Le comte de Charost, grand-père de celui-ci, était quatrième fils, mais tenant lieu de second fils du frère du premier duc de Sully, ministre favori d'Henri IV. Ce frère, qui était catholique, fut célèbre par ses nombreuses et importantes ambassades, par les succès qu'il y eut et par ses emplois considérables dans les armées; chevalier du Saint-Esprit en 1609, et mort à quatre-vingt-quatre ans, en 1649. Charost, son cadet, ne pouvait pas espérer grand bien de lui. Le fameux procès que le comte de Soissons intenta au prince de Condé, duquel M. de Sully avait pris la défense auprès d'Henri IV, qui le rendit partial, et dont le comte de Soissons ne pardonna jamais le succès au favori, avait lié une amitié intime entre ce dernier et L'Escalopier, qu'il avait fait nommer rapporteur du procès, et qu'il en fit récompenser d'une charge de président à mortier au parlement de Paris. L'Escalopier avait une fille fort riche, dont M. de Sully, qui ne mourut qu'à la fin de décembre 1641, fit le mariage avec le comte de Charost, son neveu, en février 1639. Ce comte de Charost se trouva un homme de mérite qui se distingua fort dans toutes les guerres de son temps, et qui y eut toujours des emplois considérables. Il s'attacha au cardinal de Richelieu, jusqu'à s'en faire créature; cette protection lui valut la charge de capitaine des gardes du corps, dont se défit, en 1634, le comte de Charlus, bisaïeul du duc de Lévi, et deux ans après, Calais.

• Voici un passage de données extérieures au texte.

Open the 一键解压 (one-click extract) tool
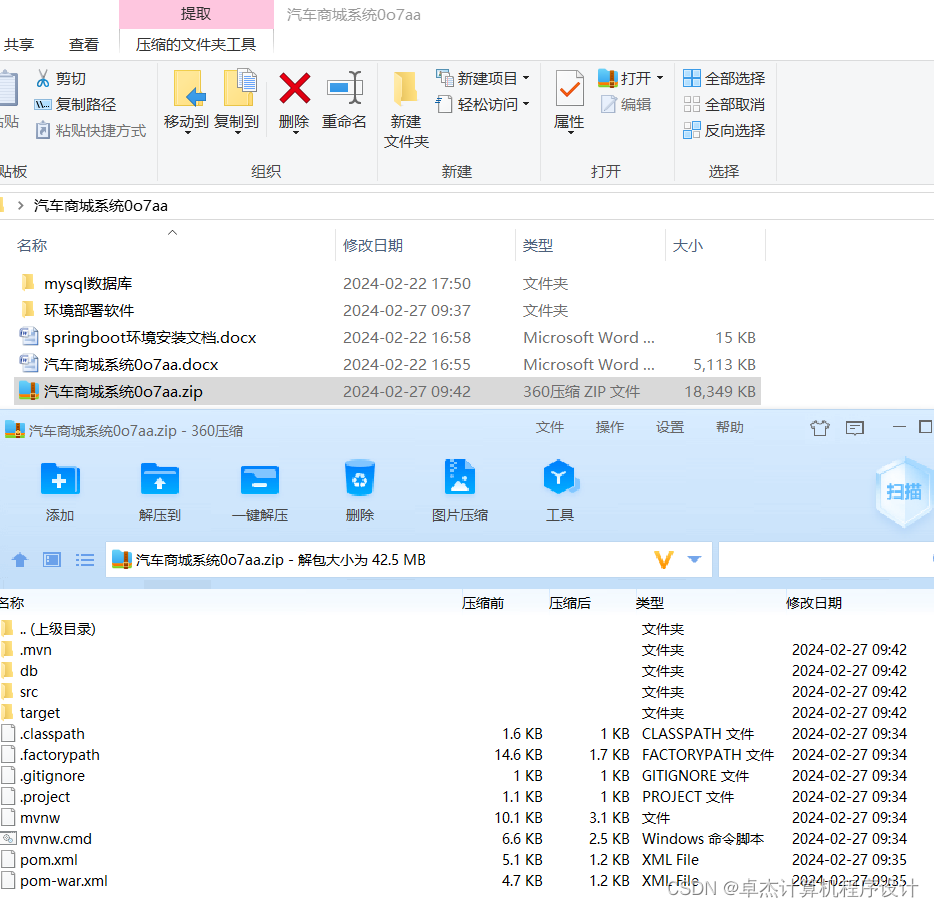The image size is (934, 907). click(260, 489)
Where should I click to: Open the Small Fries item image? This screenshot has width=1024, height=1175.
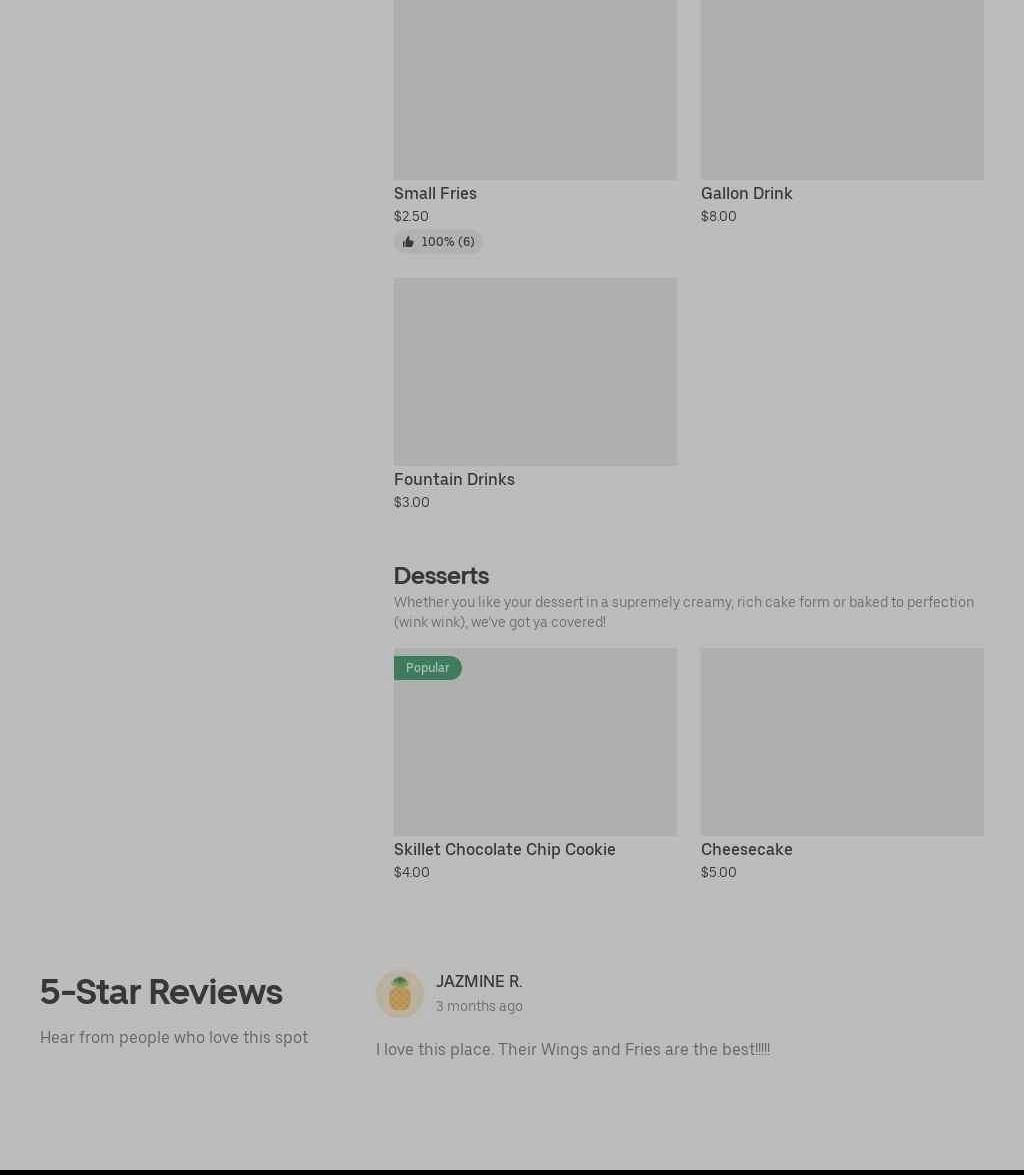coord(535,90)
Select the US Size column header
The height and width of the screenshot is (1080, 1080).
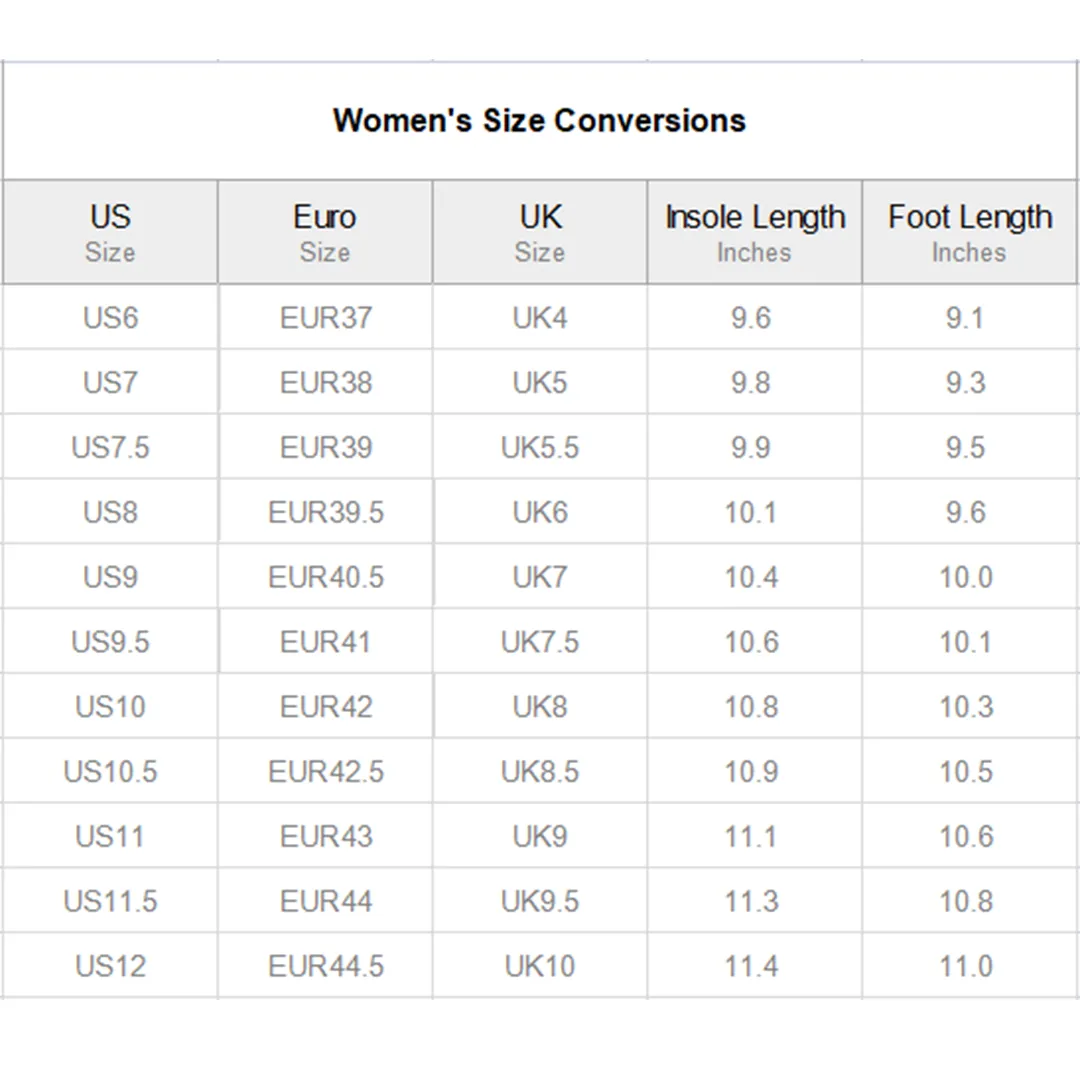(110, 232)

Le cardinal Mazarin, qui se piqua d'aimer et d'avancer tout ce qui avait particulièrement été attaché au cardinal de Richelieu, rechercha l'amitié du comte de Charost, et le mit en grande considération auprès de la reine mère, et ensuite auprès du roi, qui le regardèrent toujours comme un homme de tête et de valeur, et d'une fidélité à toute épreuve. Il se fit un principe de demeurer uni avec tout ce qui avait tenu au cardinal de Richelieu, qu'il appelait toujours son maître, et dont il avait force portraits, quoique sa mémoire ne fût pas agréable à la reine mère. Il avait beaucoup dépensé, il aimait la faveur quoique fort homme d'honneur. Il maria donc son fils, au commencement de 1657, à la fille unique du premier lit de M. Fouquet qui était lors dans l'apogée du ministère et de la faveur. La sienne à lui obtint un tabouret de grâce en 1662, qui fit le mariage de sa fille avec le prince d'Espinoy qui n'y songeait pas, et qui avait été avec lui de la promotion de l'ordre de 1661, sans aucune prétention parmi les gentilshommes, et qui n'en a jamais eu jusqu'à sa mort. Celle du cardinal Mazarin, qui suivit de près le mariage que Charost avait fait de son fils, la fut de bien plus près de la disgrâce, ou plutôt de la perte de Fouquet que ce premier ministre mourant avait conseillée.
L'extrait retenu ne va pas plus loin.